According to the text about Cole Stratton, in what year did he move to Los Angeles?

● EXCERPTED TEXT
BEGIN
American actor, comedian, producer (b. 1976)

Cole Stratton (born September 21, 1976) is an American actor, comedian, podcaster, writer and producer, best known as one of the Co-Founders of SF Sketchfest, the San Francisco Comedy Festival and the co-host of the Pop My Culture Podcast.

==Early life==
Stratton was born in Lansing, Michigan and moved to Davis, California when he was 9 years old, where he attended Davis Senior High School. He graduated with a degree in Cinema from San Francisco State University. He moved to Los Angeles in 2003, where he currently resides.

==Career==
===SF Sketchfest===
Stratton co-founded SF Sketchfest, the San Francisco Comedy Festival with David Owen and Janet Varney in 2002. One of the most prestigious festivals in the country, it showcases sketch, stand-up, improv, tributes, movies, cast reunions, musical and alternative comedy. Past performers include Carol Burnett, Conan O'Brien, The State, Gene Wilder, Garry Shandling, The Kids in the Hall, Mr. Show, Paul Reubens, Upright Citizens Brigade, Neil Patrick Harris and many more.

===Pop My Culture Podcast===
Stratton co-hosted the Pop My Culture Podcast alongside Vanessa Ragland. The podcast ranked second on Rolling Stones Best Comedy Podcast of the Moment, one of the top 20 Comedy Podcasts of 2013 by Paste Magazine and one of 10 Favorite Comedy Podcasts by IFC and Mashable.com. After 6 years, the podcast wrapped up in January 2017 with their 213th and final episode with guests Paul F. Tompkins, Rhett Miller and Samm Levine. The episodes are available on iTunes, Nerdist and the podcast's website.

He's a frequent guest host and improviser on Kevin Pollak's podcast, Alchemy This, appearing on over 40 episodes. He also is a recurring guest on Chuck Bryant's Movie Crush Podcast, with episodes focused on Searching for Bobby Fischer, The Manchurian Candidate, Still Crazy and a special episode discussing his "100 Lesser-Known Movies to Watch at Home" list.

Other podcast guest appearances include Voyage to the Stars, Dumb People Town, Never Not Funny with Jimmy Pardo, Alison Rosen is Your New Best Friend, Comedy Film Nerds, Hello from the Magic Tavern, Jordan, Jesse, Go!, James Bonding, The JV Club, Totally Laime with Elizabeth Laime, Competitive Erotic Fan Fiction, The Wahlberg Solution, The Mutant Season, Talkin Walkin and Probably Science.

===RiffTrax===
Stratton has written and performed several comedic audio commentaries for films along with Janet Varney. These appear on the RiffTrax website under the "RiffTrax Presents" branding, as being officially sanctioned by RiffTrax founder and Mystery Science Theater 3000 alum, Michael J. Nelson.

RiffTrax commentaries featuring Stratton & Varney include Dirty Dancing, Ghost, Footloose, Poltergeist, The Lost Boys, Jaws 3D, Flatliners and Dreamscape.
END
Dataset records
BEGIN
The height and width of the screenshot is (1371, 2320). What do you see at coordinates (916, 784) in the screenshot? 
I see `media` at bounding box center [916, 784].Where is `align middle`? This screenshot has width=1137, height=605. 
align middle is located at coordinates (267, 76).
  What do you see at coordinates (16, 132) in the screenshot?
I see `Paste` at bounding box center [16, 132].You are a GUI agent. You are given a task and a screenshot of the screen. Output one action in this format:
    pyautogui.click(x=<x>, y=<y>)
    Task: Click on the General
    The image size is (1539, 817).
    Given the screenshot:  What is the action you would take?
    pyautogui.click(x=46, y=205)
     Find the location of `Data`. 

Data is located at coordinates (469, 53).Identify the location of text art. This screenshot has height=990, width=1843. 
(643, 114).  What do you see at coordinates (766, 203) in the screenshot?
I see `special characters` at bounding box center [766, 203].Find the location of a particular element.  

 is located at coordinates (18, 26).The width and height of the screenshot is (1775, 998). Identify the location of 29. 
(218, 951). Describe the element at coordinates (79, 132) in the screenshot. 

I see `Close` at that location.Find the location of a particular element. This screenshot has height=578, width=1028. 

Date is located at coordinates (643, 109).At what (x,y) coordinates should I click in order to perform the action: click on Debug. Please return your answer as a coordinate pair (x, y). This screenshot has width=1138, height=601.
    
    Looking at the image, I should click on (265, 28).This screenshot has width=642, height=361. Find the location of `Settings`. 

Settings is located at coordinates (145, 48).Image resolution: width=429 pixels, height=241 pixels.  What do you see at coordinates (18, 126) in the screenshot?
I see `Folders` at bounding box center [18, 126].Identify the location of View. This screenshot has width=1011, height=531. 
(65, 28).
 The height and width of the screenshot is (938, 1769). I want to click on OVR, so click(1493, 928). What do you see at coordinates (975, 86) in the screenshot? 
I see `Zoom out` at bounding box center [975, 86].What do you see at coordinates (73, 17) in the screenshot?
END
● WRITTEN REPLY
2003